多通道多介面無線隨意網路之漸層式傳輸功率控制協定

Abstract

在傳輸媒介共享的無線網路研究中，提出許多的傳輸功率控制協定來增加多重傳輸的數量以及減少干擾的影響，在本篇論文中，我們不嘗試提出一個新的傳輸功率控制協定，而是研究在每個通道都配置一個無線電傳輸設備的多通道無線網路環境中如何應用傳輸功率控制協定，而在多重跳躍通訊環境，單一無線電傳輸設備的傳輸端降低傳輸功率將會導致較低的網路連結率以及較長的傳輸路徑，另一方面，較低的傳輸功率能容納更多的傳輸端進行傳輸，因此，同時考慮傳輸路徑長度及傳輸媒介利用率這兩個參數來增加無線網路容量顯的更為重要，由於此動機，我們提出了一個可以應用在無線電傳輸介面並且獲得多重連結密度的傳輸功率控制協定，使得一個多重的網路拓樸擁有漸層式連結度在多個無干擾的通道中，稱之為漸層式傳輸功率控制協定（GradPC）。 在我們提出的漸層式傳輸功率控制協定（GradPC），基本通道被指定預設傳輸功率（無功率控制協定），而在其他非基本通道中，我們採用鄰近節點傳輸功率控制的方法來實現漸層連結密度，在漸層式傳輸功率控制協定（GradPC）配置所有無線電傳輸介面後，我們的協定執行以下兩個階段：(i) 一個變異DSR在基本通道尋找多重跳躍節點的路徑，(ii)當路徑確定後，無線電傳輸介面依選擇程序來分配合適之通道，由於漸層式傳輸功率控制協定（GradPC）同時考慮路徑長度和傳輸媒介利用率因素，因此模擬結果顯示了我們所提出的漸層式傳輸功率控制協定（GradPC）的確優於其他功率控制協定。

Various power control techniques have been proposed to boost aggregate network throughput by reducing the interference impact and encouraging more concurrent transmissions in medium-shared wireless systems.
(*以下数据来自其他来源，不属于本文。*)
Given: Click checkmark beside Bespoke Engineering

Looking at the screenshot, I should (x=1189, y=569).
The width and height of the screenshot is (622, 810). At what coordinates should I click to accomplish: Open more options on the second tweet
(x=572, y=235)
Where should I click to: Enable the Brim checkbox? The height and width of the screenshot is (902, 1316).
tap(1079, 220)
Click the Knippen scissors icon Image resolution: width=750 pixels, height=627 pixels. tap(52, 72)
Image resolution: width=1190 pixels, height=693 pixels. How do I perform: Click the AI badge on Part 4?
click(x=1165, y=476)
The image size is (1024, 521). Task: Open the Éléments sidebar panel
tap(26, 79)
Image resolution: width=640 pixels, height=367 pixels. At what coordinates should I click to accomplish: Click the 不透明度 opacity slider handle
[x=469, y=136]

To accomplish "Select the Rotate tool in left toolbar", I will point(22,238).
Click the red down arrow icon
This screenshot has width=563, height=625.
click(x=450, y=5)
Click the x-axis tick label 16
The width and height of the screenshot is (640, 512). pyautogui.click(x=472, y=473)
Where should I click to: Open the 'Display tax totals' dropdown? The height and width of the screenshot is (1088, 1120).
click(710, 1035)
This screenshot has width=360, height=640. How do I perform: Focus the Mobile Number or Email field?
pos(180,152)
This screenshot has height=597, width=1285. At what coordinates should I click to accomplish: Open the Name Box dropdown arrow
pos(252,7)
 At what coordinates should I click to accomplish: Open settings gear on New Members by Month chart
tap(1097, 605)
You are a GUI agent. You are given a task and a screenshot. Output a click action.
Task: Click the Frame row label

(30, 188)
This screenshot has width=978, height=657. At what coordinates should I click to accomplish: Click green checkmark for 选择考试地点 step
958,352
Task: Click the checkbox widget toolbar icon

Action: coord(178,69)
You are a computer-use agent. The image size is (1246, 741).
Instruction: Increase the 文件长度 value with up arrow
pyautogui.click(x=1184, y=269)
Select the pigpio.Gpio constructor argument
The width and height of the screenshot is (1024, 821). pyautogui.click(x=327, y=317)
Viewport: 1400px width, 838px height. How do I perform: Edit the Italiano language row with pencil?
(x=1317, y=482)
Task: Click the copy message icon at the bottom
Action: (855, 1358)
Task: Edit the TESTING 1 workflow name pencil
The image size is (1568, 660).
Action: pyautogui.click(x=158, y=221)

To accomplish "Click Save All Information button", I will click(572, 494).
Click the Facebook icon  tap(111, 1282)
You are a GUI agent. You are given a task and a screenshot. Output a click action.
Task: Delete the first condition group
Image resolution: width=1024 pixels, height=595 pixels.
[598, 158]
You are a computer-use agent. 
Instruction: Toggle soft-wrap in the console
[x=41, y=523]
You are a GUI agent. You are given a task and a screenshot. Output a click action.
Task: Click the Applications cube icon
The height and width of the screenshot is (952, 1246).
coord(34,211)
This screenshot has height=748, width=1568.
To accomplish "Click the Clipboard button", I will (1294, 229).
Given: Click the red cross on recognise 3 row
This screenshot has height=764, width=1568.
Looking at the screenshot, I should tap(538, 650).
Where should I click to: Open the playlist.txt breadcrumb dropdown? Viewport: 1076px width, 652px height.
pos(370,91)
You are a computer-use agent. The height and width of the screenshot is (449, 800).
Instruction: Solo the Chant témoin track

In this paper, we do not intend to devise new power control mechanisms. Rather, we investigate an interesting problem of how to apply power control techniques in a multi-channel networking environment, where every wireless node is equipped with multiple radio transceivers, each statically binding to a dedicated channel. For a single radio transceiver, more reduction on transmit power generally results in lower network connectivity, leading to a longer route (if path exists) for multi-hop communication (bad for end-to-end throughput). On the other hand, small transmit power helps accommodate more concurrent transmitters (good for aggregate throughput). For wireless ad hoc networks with multi-hop communication as the major behavior, how to take both route length and medium utilization into consideration to improve system capacity is thus important. Motivated by this, we propose to apply power control with different connectivity degrees on radio interfaces. Imagine several superposed network topologies having gradational connectivity levels over multiple non-interfering channels, hence the name, gradational power control (abbreviated as GradPC), is given. In our proposed GradPC protocol, a base channel is designated to use default transmit power (no power control on this radio). For other non-base radios, we adopt neighbor-based power control mechanisms to tailor the connectivity degree for each radio channel. After GradPC has successfully configured transmit power for all radios, our other corresponding protocols run in the following two phases: (i) a variant DSR is performed over the base channel to discover a multi-hop route, and (ii) once the route is ready, a radio selection procedure is activated to judiciously schedule the next link-layer packet sent over an appropriate channel. Simulation results demonstrate that the proposed GradPC along with its corresponding protocols outperform strategies with no power control and the same connected topology, by imposing gradational power levels on radios to balance the requirements for short route and high medium utilization.